YOUR INSTRUCTIONS: Transcribe the records word for word, beginning with the first line and ending with the line that contains "Click the $TAO"; include nothing else.

EXERCISE INPUT:
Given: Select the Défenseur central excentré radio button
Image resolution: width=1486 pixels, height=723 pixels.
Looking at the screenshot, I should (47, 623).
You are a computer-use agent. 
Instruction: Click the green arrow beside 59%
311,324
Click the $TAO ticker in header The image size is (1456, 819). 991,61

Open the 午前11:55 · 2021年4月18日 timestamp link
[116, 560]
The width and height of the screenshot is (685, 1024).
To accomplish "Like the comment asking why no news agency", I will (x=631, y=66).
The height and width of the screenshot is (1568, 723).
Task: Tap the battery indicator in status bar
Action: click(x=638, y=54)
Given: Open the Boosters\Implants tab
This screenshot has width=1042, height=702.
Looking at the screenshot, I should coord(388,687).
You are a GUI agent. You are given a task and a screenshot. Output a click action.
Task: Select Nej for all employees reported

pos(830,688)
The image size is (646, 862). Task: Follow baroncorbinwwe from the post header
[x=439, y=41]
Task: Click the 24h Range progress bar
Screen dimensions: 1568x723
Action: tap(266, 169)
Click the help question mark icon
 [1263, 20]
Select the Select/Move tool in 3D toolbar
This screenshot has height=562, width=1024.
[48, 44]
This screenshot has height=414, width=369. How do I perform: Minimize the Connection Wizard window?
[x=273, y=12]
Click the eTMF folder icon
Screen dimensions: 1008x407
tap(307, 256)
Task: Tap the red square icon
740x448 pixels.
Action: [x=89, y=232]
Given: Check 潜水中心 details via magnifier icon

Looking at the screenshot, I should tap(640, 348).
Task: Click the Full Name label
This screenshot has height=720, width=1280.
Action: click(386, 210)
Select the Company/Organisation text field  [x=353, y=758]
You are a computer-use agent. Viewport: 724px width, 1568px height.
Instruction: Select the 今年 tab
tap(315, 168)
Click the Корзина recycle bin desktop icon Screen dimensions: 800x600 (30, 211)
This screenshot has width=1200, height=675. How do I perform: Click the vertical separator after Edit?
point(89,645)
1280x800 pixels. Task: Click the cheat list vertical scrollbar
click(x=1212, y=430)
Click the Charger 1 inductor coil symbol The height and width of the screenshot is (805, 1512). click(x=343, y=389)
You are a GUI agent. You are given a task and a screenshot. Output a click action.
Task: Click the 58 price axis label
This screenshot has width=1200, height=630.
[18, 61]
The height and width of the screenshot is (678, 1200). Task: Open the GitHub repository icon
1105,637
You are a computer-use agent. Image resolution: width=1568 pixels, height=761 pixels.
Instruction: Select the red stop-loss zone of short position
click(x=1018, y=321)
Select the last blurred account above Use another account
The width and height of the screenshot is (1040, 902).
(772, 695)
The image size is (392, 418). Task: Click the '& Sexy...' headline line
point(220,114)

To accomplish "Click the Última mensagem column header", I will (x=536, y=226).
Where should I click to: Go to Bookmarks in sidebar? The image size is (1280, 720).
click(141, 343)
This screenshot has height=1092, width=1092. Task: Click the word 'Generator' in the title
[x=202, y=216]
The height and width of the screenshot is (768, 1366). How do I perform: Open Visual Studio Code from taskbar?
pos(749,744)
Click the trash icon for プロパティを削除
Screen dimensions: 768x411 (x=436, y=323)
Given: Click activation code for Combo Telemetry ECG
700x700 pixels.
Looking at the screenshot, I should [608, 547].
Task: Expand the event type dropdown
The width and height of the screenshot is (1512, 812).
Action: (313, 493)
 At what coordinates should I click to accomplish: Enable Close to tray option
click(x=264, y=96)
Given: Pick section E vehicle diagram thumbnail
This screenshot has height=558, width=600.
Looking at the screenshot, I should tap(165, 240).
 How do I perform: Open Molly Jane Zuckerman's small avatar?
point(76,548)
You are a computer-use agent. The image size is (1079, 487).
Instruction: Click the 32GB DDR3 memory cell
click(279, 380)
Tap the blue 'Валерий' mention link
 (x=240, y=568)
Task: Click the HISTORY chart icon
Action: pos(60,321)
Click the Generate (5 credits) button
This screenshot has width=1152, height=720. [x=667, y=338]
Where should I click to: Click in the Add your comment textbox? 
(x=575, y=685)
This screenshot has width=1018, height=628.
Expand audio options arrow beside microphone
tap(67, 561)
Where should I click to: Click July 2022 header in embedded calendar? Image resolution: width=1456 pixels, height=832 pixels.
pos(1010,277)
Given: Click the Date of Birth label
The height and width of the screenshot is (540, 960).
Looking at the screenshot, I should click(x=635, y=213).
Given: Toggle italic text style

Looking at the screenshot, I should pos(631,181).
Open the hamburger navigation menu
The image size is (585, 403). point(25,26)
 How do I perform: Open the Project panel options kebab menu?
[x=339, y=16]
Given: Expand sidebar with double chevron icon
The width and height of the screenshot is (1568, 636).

EXERCISE SOLUTION:
Given: Select the Défenseur central excentré radio button
Image resolution: width=1486 pixels, height=723 pixels.
Looking at the screenshot, I should (47, 623).
You are a computer-use agent. 
Instruction: Click the green arrow beside 59%
311,324
Click the $TAO ticker in header The image size is (1456, 819). 991,61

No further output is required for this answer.